Buchhandlung Richard Lányi und Karl Kraus
Lányi trat in erster Linie als Buch- und Kunsthändler in Erscheinung und führte zudem ein Kartenbüro. Belegt ist, dass die "Robert Friedländer Buchhandlung" im Dezember 1915 erstmals den Kartenvorverkauf für eine Lesung von Karl Kraus übernahm, für eine Lesung am 17. November 1916 firmierte die Vorverkaufsstelle dann schon unter dem Namen "Buchhandlung Richard Lányi". Wann sich Kraus und Lányi kennenlernten, ist allerdings nicht bekannt. Als Verleger präsentierte sich Lányi eher am Rande.
1925 geriet Lányi ins Kreuzfeuer eines Konflikts zwischen Kraus und Békessy, dem Herausgeber der "Stunde", der in einem Bericht mit der Schlagzeile "Enthüllung eines pornografischen Buchhändlers" resultierte. Darin wurde die Buchhandlung Lányi als "Treffpunkt der Wiener homosexuellen Intelligenz" und "als Zentrale derer um Kraus" bezeichnet. Bereits 1922 hatte es gegen Lányi aufgrund eines vertraulichen Hinweises Ermittlungen gegeben, die zu einer Anklage geführt hatten, nachdem im Zuge einer polizeilichen Hausdurchsuchung tatsächlich derartige Materialien aufgefunden worden waren. Lányi wurde allerdings freigesprochen, nachdem er behauptet hatte, von seinen Kunden zum Erwerb der Materialen gedrängt worden zu sein und diese nur an persönlich bekannte oder empfohlene Personen verkauft habe. Der Verfasser des Artikels konnte nie identifiziert werden, Imre Békessy wird allerdings als Urheber vermutet, was die Absicht, in Wirklichkeit Karl Kraus damit zu schaden, verstärkt. Karl Kraus kommentierte den Vorfall in der Fackel und Lányi erstattete wegen Ehrenbeleidigung Strafanzeige gegen "unbekannte Täter" beim Landesgericht für Strafsachen. Es fand sich zwar im verantwortlichen Redakteur Friedrich Kaufmann ein Sündenbock, letztendlich konnte der wahre Verfasser nie eruiert werden. Den Ruf des "Porno-Buchhändlers" konnte Lányi allerdings nicht mehr loswerden, was ihn zur Zielscheibe antisemitisch motivierter Anfeindungen und Denunziation machte.

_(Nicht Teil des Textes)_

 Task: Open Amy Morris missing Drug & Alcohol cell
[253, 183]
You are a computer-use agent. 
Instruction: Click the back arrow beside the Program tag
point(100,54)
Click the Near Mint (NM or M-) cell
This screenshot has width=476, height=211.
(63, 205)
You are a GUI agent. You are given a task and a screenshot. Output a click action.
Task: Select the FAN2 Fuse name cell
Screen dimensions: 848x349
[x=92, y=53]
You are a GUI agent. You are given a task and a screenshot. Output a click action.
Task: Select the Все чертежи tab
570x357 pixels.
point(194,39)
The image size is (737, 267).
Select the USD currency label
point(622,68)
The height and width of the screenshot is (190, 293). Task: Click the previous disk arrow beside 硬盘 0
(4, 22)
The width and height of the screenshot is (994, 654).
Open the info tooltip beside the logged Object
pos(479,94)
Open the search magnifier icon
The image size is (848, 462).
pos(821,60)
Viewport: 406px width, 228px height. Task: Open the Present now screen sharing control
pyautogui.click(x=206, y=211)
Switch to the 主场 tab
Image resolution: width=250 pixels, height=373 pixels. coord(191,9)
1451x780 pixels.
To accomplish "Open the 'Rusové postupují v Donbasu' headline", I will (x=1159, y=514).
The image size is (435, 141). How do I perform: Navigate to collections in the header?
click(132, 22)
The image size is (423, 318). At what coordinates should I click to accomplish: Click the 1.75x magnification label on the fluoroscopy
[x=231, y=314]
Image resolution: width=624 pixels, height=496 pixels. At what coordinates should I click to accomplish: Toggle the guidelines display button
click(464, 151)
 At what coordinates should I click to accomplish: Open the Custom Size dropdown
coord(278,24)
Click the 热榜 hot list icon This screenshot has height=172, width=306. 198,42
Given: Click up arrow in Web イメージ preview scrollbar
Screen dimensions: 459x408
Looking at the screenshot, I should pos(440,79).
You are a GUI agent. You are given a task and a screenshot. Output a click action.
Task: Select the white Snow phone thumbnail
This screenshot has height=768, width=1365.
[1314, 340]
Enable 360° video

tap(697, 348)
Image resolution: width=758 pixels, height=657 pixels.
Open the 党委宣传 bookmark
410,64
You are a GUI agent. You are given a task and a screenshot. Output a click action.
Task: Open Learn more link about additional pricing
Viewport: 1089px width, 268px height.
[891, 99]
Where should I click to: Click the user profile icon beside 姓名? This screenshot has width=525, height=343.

Buchhandlung Lányi in der NS-Zeit
Die Machtübernahme durch die Nationalsozialisten bedeutete das Ende der Buchhandlung Richard Lányi. In den Tagen rund um den "Anschluss" fand eine Plünderung der Buchhandlung statt und die Lagerbestände wurden durch Beschlagnahmungen dezimiert. Nach dem "Anschluss" schloss Richard Lányi für einige Tage sein Geschäft, erhielt dann aber nach eigener Aussage die Berechtigung, seinen Betrieb zunächst weiterzuführen.
Am 10. Mai 1938 erschien der gebürtige Wiener Johannes Katzler erstmals in der jüdisch geführten Buchhandlung und bekundete Interesse an einer Übernahme. Das SA-Mitglied Katzler war unter anderem in den 1930er Jahren im Münchner Franz-Eher-Verlag – in dem Verlag der NSDAP erschien unter anderem Adolf Hitlers Programmschrift "Mein Kampf" – tätig gewesen und erst kurz zuvor nach Wien zurückgekommen. Der zwischen beiden abgeschlossene Vorvertrag hielt fest, dass die Buchhandlung für 40.000 Reichsmark an Johannes Katzler verkauft werden sollte, auch die Verpflichtungen in Höhe von 21.000 Reichsmark wollte dieser übernehmen. Die Übertragung der Buchhandlung erfolgte sofort. Bereits wenige Tage später war an dem Geschäft ein Schild mit der Bezeichnung "arische Firma Inhaber Johannes Katzler" angebracht.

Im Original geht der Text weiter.